Il s'agit de la substitution d'un créancier à un autre dans la poursuite de la saisie, ou, suivant le terme consacré, de la subrogation aux poursuites. Dans l'ancienne jurisprudence, en cas de négligence du poursuivant, les autres créanciers formaient une demande en subrogation; cette demande retardait la vente et entraînait beaucoup de frais. Le Code de procédure ici encore a heureusement innové il a supprimé la nécessité d'une demande en subrogation, d'un procès. Dès que le délai fixé pour la vente dans le procès-verbal de saisie est expiré sans que cette vente ait lieu, la subrogation s'opère, sans demande, au profit de l'opposant le plus diligent. Il devra faire sommation au saisissant de procéder à la vente, et, si cette sommation reste inutile, il fera procéder au récolement, puis à la vente.

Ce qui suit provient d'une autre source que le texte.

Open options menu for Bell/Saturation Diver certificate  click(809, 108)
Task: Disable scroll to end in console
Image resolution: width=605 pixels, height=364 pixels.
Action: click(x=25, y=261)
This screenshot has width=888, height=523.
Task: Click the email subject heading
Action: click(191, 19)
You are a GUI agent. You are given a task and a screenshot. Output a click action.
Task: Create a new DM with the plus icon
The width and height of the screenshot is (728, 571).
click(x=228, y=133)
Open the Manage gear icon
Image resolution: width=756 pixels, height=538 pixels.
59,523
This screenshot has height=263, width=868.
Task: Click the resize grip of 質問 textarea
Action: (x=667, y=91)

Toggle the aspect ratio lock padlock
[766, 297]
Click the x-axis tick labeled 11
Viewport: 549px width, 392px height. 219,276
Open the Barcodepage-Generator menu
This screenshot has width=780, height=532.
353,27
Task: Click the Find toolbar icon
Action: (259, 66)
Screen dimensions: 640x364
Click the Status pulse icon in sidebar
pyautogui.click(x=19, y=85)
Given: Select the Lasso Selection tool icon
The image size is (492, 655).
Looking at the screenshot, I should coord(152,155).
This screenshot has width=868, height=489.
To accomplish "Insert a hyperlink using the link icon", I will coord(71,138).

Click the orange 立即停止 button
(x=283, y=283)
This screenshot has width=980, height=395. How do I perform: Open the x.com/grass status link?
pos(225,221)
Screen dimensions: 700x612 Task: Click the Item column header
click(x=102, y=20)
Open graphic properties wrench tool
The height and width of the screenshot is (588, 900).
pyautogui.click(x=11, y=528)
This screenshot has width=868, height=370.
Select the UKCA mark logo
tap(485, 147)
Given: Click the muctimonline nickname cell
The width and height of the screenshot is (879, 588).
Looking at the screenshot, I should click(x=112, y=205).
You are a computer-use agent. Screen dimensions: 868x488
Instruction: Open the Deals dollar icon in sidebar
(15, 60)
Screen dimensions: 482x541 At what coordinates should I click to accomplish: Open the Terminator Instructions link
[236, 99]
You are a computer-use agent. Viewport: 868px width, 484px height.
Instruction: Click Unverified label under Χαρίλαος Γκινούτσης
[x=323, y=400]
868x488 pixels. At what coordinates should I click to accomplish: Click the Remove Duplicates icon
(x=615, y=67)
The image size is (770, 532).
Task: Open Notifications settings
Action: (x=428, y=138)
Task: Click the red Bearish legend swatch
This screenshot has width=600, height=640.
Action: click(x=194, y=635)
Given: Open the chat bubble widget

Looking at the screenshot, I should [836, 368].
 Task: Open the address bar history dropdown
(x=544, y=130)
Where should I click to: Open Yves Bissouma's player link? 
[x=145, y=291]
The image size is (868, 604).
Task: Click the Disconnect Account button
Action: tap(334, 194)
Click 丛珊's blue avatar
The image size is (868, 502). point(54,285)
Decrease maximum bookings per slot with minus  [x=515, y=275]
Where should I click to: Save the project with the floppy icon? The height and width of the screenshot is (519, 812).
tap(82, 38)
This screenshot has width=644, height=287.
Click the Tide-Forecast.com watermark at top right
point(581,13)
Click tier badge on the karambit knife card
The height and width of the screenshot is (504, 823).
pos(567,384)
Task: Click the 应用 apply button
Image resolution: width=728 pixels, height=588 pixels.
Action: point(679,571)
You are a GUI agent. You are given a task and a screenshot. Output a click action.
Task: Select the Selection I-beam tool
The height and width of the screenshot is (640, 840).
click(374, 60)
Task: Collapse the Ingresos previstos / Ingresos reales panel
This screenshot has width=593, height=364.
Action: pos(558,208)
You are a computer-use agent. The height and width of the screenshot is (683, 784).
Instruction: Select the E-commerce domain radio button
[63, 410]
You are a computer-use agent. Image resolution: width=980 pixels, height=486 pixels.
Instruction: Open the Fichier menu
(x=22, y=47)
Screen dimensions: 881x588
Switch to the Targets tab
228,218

Mais la loi fait remarquer avec raison que ce droit de subrogation n'appartient qu'aux opposants porteurs d'un titre exécutoire; sans un pareil titre, un créancier peut, en effet, former opposition sur le prix des meubles de son débiteur vendus à la requête d'un autre créancier, mais il n'a pas le droit de les faire vendre.

Remarquons en terminant que toutes les contestations relatives aux incidents que nous avons examinés dans ce paragraphe, réclamations du saisi (607), demandes en distractions (608), oppositions (610 et 611), sont toujours portées à un tribunal civil, quand même il s'agirait de l'exécution d'un jugement du tribunal de commerce. Les tribunaux de commerce ne connaissent pas de l'exécution de leurs jugements (V. l'art 442. Pr. et son explication).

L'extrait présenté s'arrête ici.